The idea to reduce salt-pepper noise is to compute the mean of the whole neighborhood, and replace the outlier pixel with this mean value: $$G[u,v] = \frac 1{(2k+1)^2} \sum^k_{i=-k} \sum^k_{j=-k} I[u-i, v-j]$$
- where (2k+1) is the filter size, (u,v) is the center pixel coordinates
The mean equation can be generalized by adding a weight to every pixel in the neighborhood, resulting in cross-correlation. The weight matrix H is called a kernel.
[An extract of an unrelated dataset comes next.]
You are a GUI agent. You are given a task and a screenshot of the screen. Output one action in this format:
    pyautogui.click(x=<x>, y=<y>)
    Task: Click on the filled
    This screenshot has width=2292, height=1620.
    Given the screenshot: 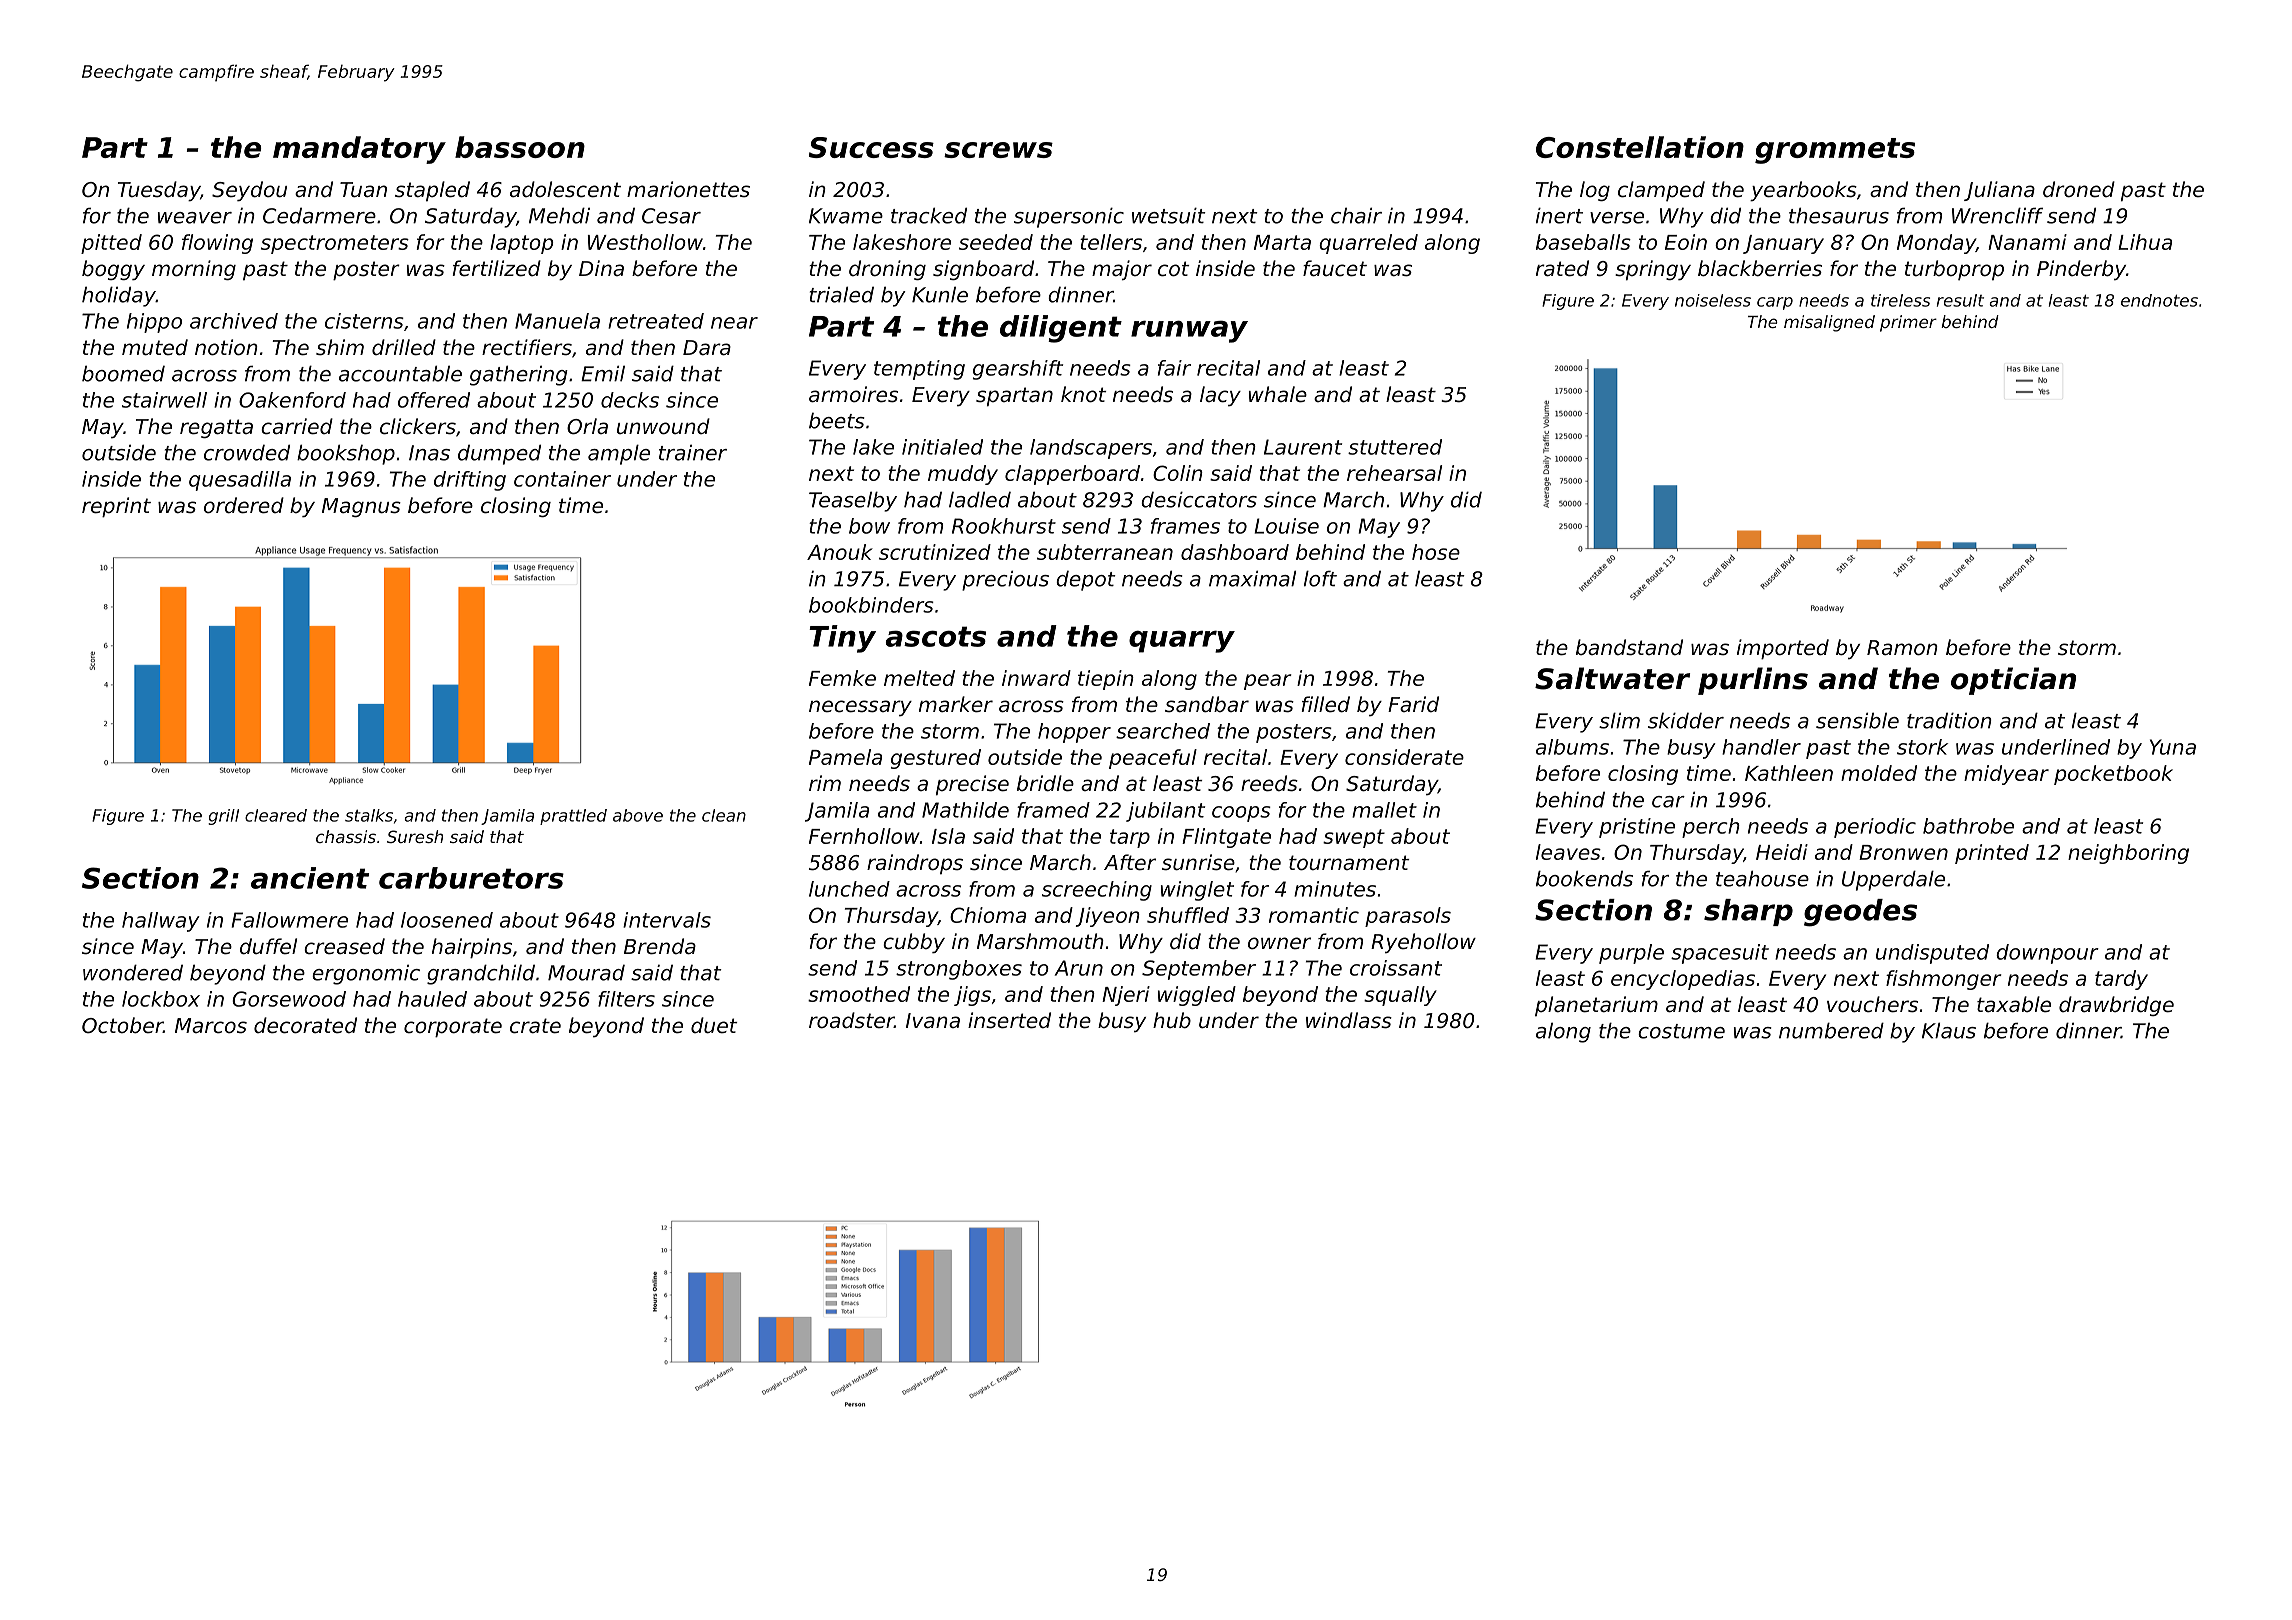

- Kernal could be: mean filter, gaussian filter
Application：
- Template matching: The pixel with the highest response from Cross-correlation is the location of the template in an image
- Image gradient computation: Define a finite difference kernel,and apply it to the image to get the image gradient

Convolution

A convolution is a cross-correlation where the filter is flipped both horizontally and vertically before being applied to the image
Unlike Cross-Correlation, Convolution is associative. If H and F are filter kernels then: $H(FI) = (HF)I$
Precompute filter convolutions(H*F)then apply it once to the image to reduce runtime.